The current inflation can turn out to be too dear for UPA

Prof. Arindam Chaudhuri
Hony. Dean, Centre For Economic Research and Advanced Studies, IIPM   
 
  
For any country like ours, which houses the maximum number of poor households, any form of price distortion in basic commodities invariably remains a sensitive issue. And probably it is for this very reason it has been observed that citizenry has historically pardoned various elected governments of poor overall governance but has never pardoned any government for general prices mismanagement. And that is all the more reason, it becomes even more intriguing to analyse as to why the current UPA government has allowed the inflation to go beyond control and that too, at a point in time when the elections are ‘round the corner. On the face of it, it looks like that two reasons, i.e. complacency and miscalculation had been the villain of peace for the ruling UPA. For they could never pre-empt that the crude oil prices would spiral to this extent, and even if they had, then they had blatantly avoided it by thinking that they would be able to tide over the situation riding on the growth plank. This is also evident from the statements that are being issued from the Finance Ministry, wherein the onus of the inflation is put on crude oil prices!

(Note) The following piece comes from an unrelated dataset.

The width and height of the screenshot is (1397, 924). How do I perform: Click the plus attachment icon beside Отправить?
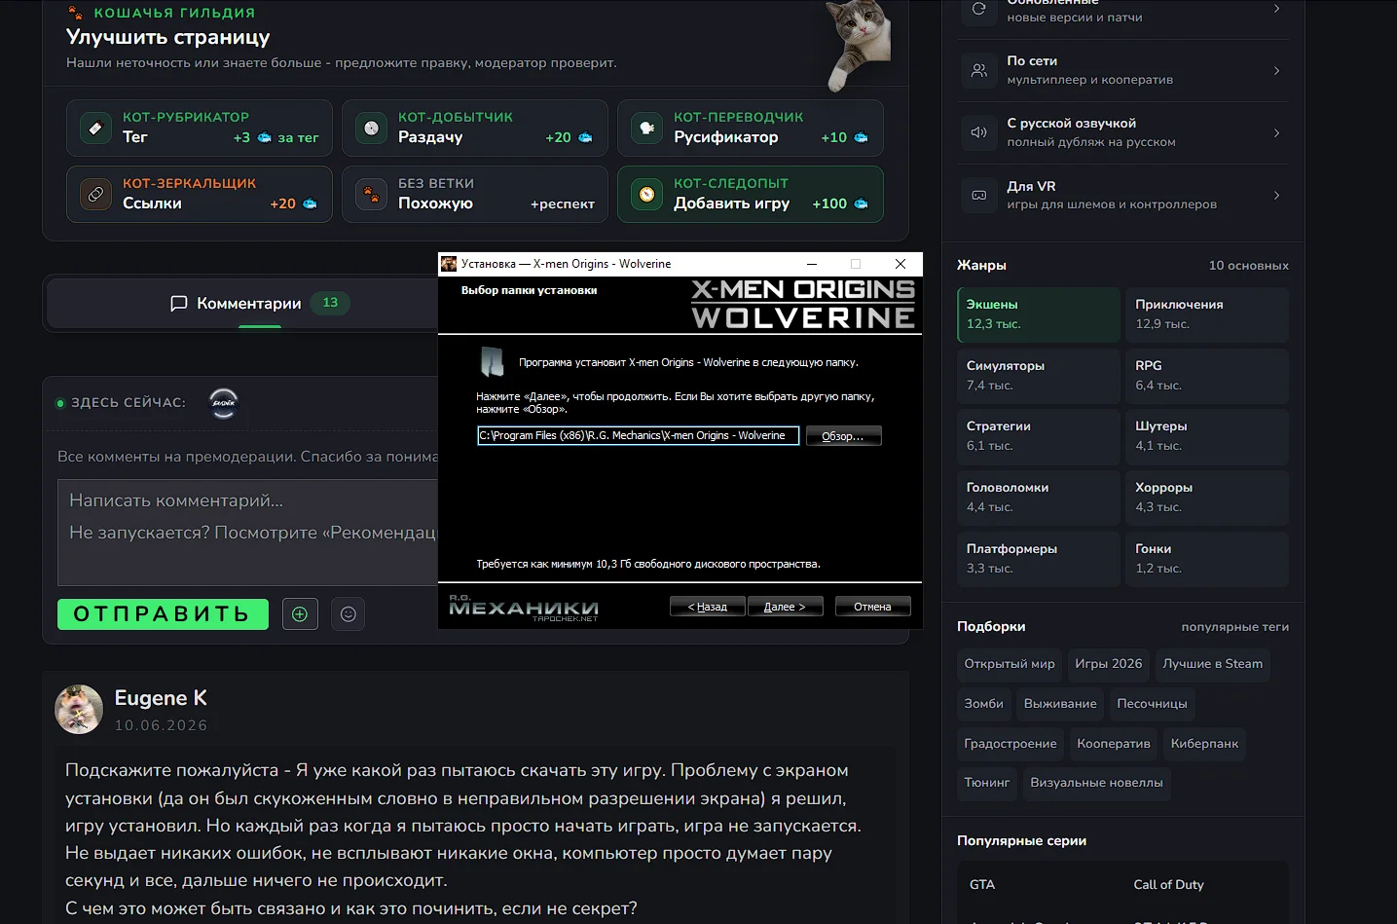tap(300, 614)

Well, the fact cannot be denied that crude oil prices have created a havoc globally, throwing almost everything out of gear. But then, this is also true that the signals for such price hikes were evident from last year itself. Then the question that arises is why didn’t the UPA take adequate measures to mitigate the crisis back then? Was it that they were thinking that they would be able to peacefully manage their own tenure and leave the mess for the next government? Whatever might be the case, this cannot be denied that it is sheer lack of prudence and proactive thinking that has driven the inflation to insurmountable heights to touch a 13-year high! In fact, in one of my earlier columns, I wrote how this current global food crisis and resultant price rise has come as an opportunity to the ruling UPA government, wherein the tables could be turned in India’s favour for becoming the global food supplier. For India possesses every resource to become the world’s food bowl. But then it seems that the policy makers are content blaming the global crude price rise and passing the buck to the Reserve Bank of India to mitigate this monstrous inflation.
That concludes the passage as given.